Dalam mengelola pemerintah, Yoyok menerapkan keterbukaan. Dia membuka rumah dinasnya selama 24 jam bagi masyarakat.
Meski sudah menjadi bupati, Yoyok juga masih sering naik sepeda ke masjid di Alun-alun Kota Batang untuk shalat berjemaah.
Yoyok juga menerapkan transparansi anggaran dan pembangunan. Mulai 2012, Pemkab Batang bekerja sama dengan Ombudsman RI di bidang layanan publik, termasuk mulai menerapkan lelang jabatan.
Yoyok juga membentuk Unit Peningkatan Kualitas Pelayanan Publik (UPKP2) Kabupaten Batang pada 2013. Kantor ini bertugas melayani semua usulan dan pengaduan masyarakat yang belum digarap atau belum masuk agenda pembangunan.

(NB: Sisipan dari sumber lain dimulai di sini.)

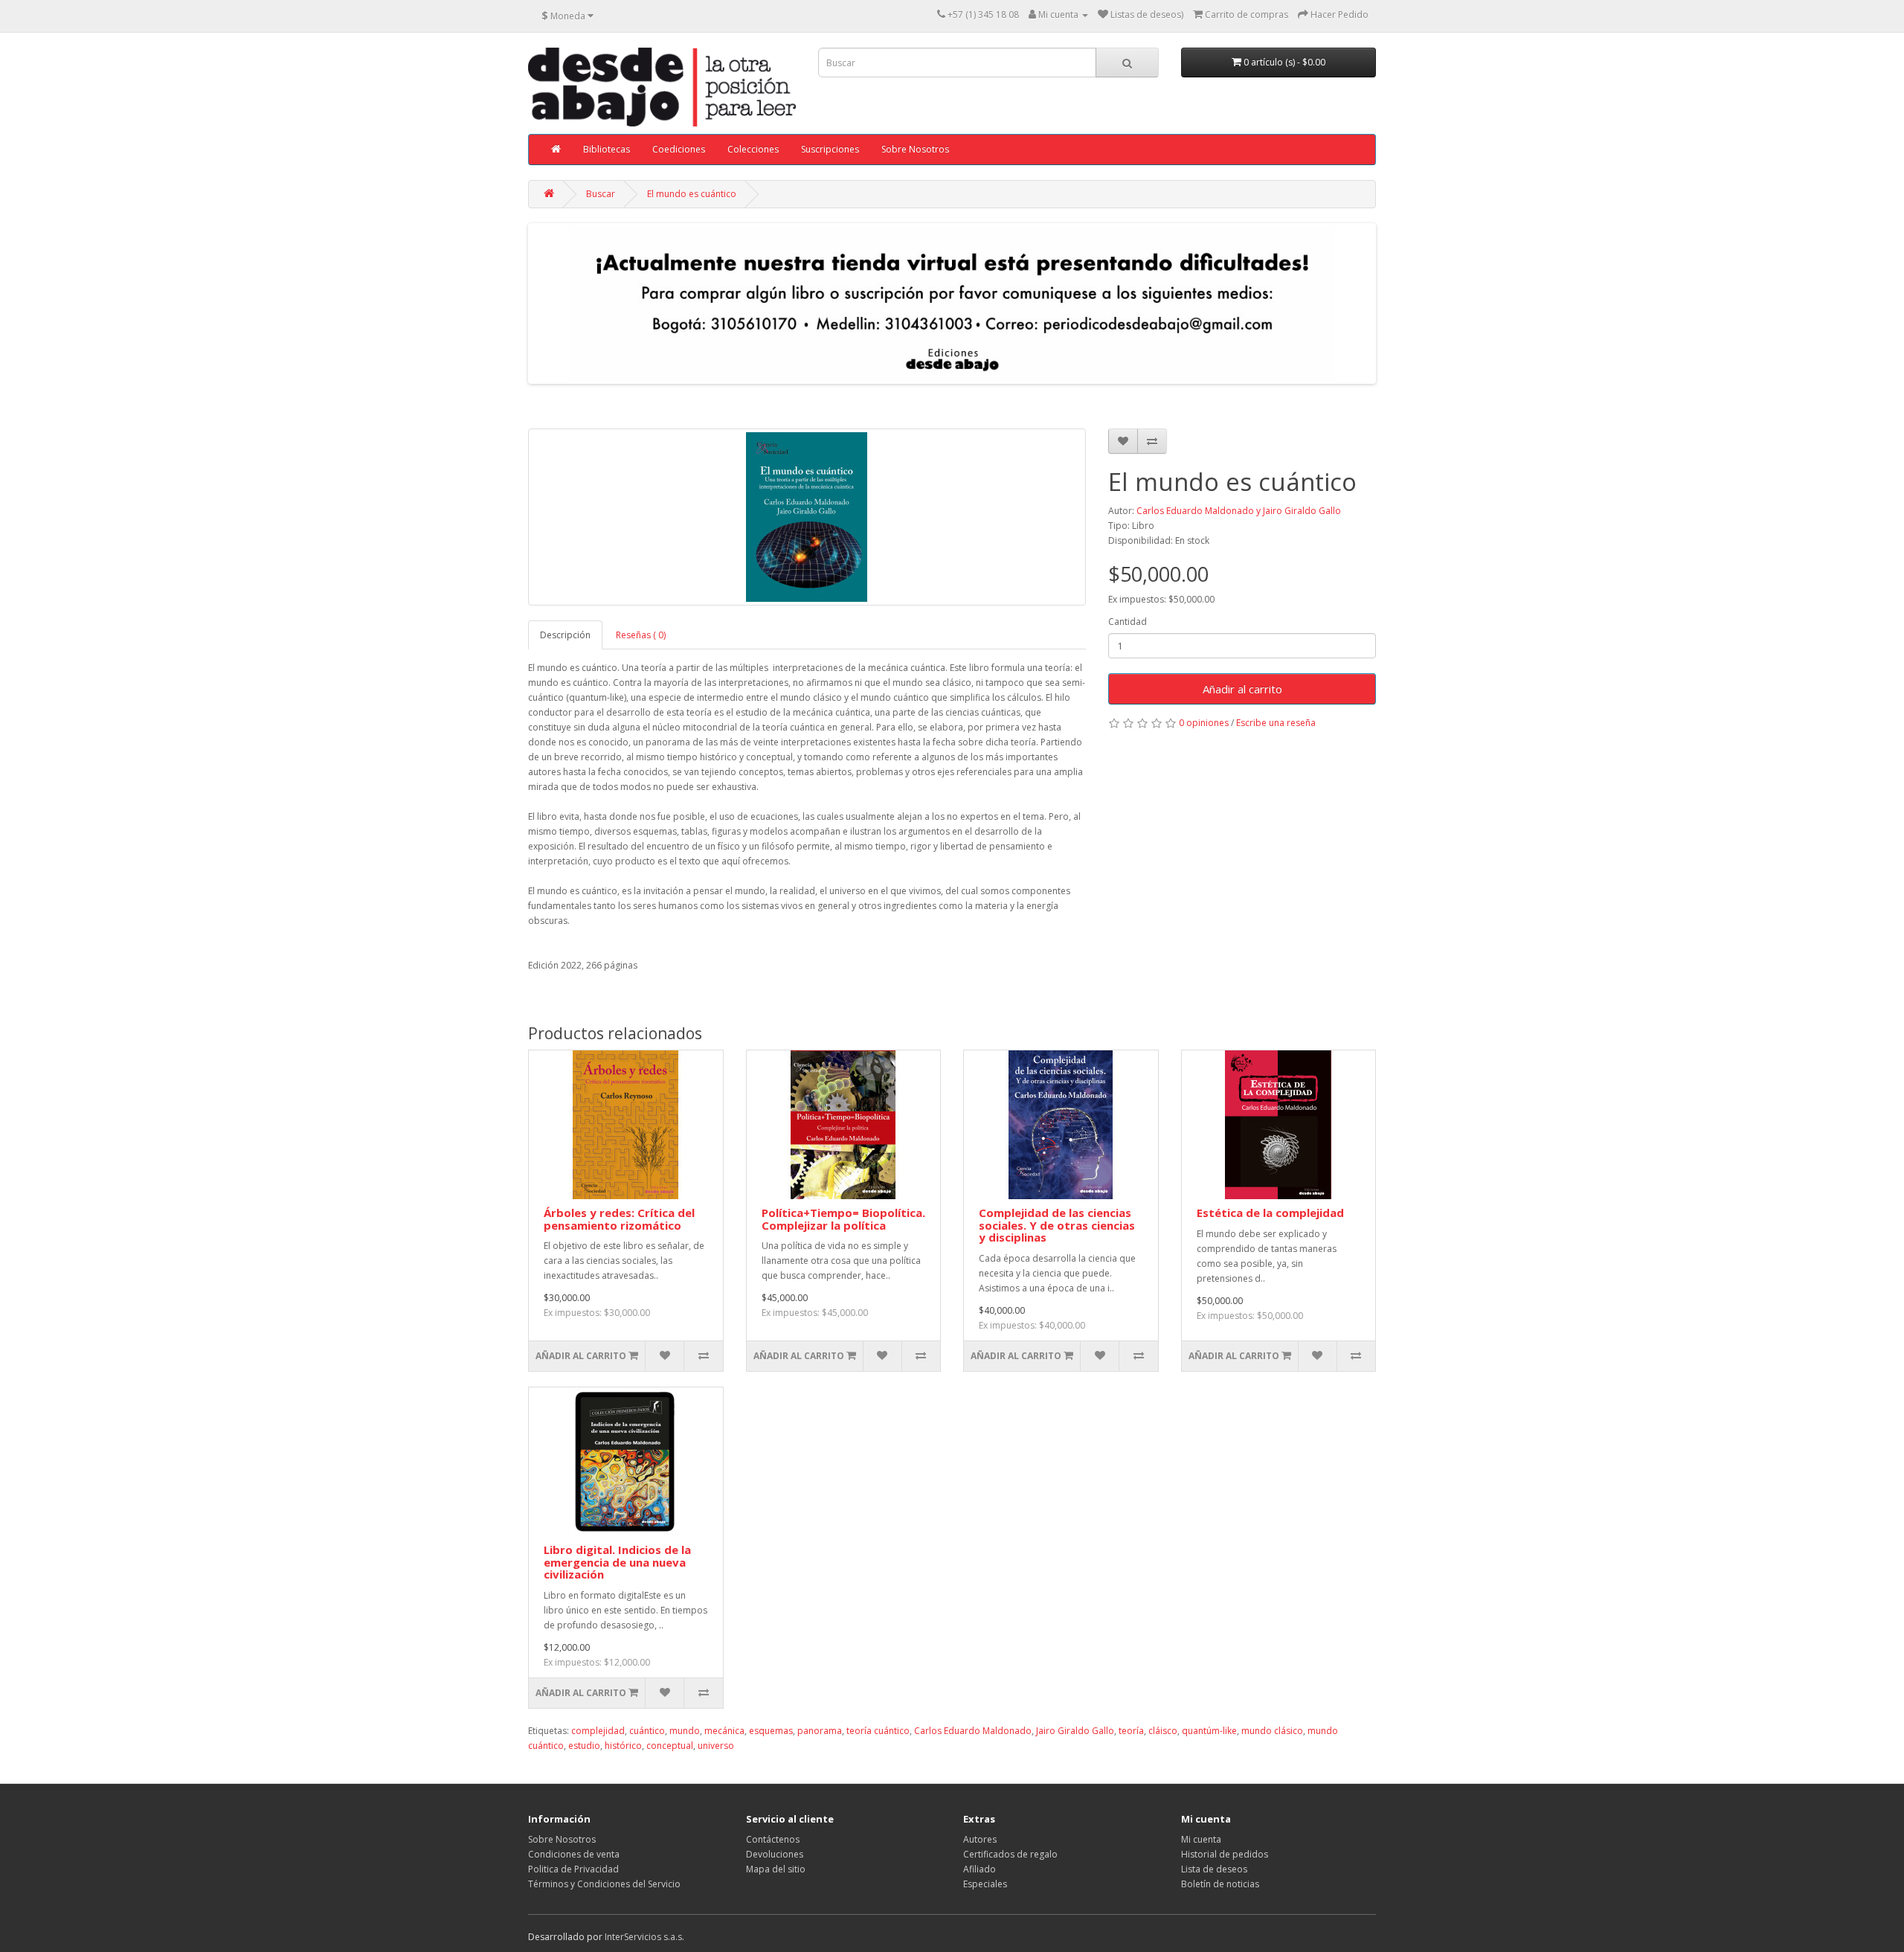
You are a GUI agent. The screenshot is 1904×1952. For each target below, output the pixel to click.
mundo (684, 1730)
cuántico (647, 1730)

Dalam pengadaan barang dan jasa, Yoyok belajar kepada Pemkot Surabaya untuk mengadopsi sistem layanan pengadaan secara elektronik (LPSE) yang dapat mencegah rekayasa dan korupsi.

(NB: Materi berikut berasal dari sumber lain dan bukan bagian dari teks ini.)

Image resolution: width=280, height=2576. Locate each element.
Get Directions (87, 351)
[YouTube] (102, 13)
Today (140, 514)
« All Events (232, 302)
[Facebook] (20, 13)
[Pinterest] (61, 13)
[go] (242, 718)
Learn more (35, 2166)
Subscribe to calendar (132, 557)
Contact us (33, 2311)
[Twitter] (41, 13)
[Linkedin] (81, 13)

Hasilnya, LPSE Batang pada 2014 meraih standar ISO 27001 dari Lembaga Sertifikasi Internasional ACS Registrars.
Demi menjaga kualitas kegiatan, Pemkab Batang juga bekerja sama dengan Universitas Negeri Semarang sebagai supervisi dan pengawas.
Pembenahan ini, kata Yoyok, bukan tanpa gejolak. Ketika UPKP2 dibentuk, sempat muncul tudingan lembaga itu sebagai inspektorat bayaran.

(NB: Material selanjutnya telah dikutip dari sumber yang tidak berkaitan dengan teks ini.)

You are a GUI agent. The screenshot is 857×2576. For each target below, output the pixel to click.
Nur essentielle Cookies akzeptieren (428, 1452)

Namun, pembenahan sistem itu akhirnya menuai apresiasi. Forum Indonesia untuk Transparansi Anggaran pada 2013 menyatakan, Pemkab Batang merupakan daerah dengan urutan terendah dalam penyimpangan anggaran se-Jateng.
Pada tahun itu, Badan Penanaman Modal dan Pelayanan Perizinan Terpadu Kabupaten Batang juga meraih Investment Award 2013 dari Presiden Susilo Bambang Yudhoyono.
Kini, Yoyok menerima Bung Hatta Anti-Corruption Award 2015.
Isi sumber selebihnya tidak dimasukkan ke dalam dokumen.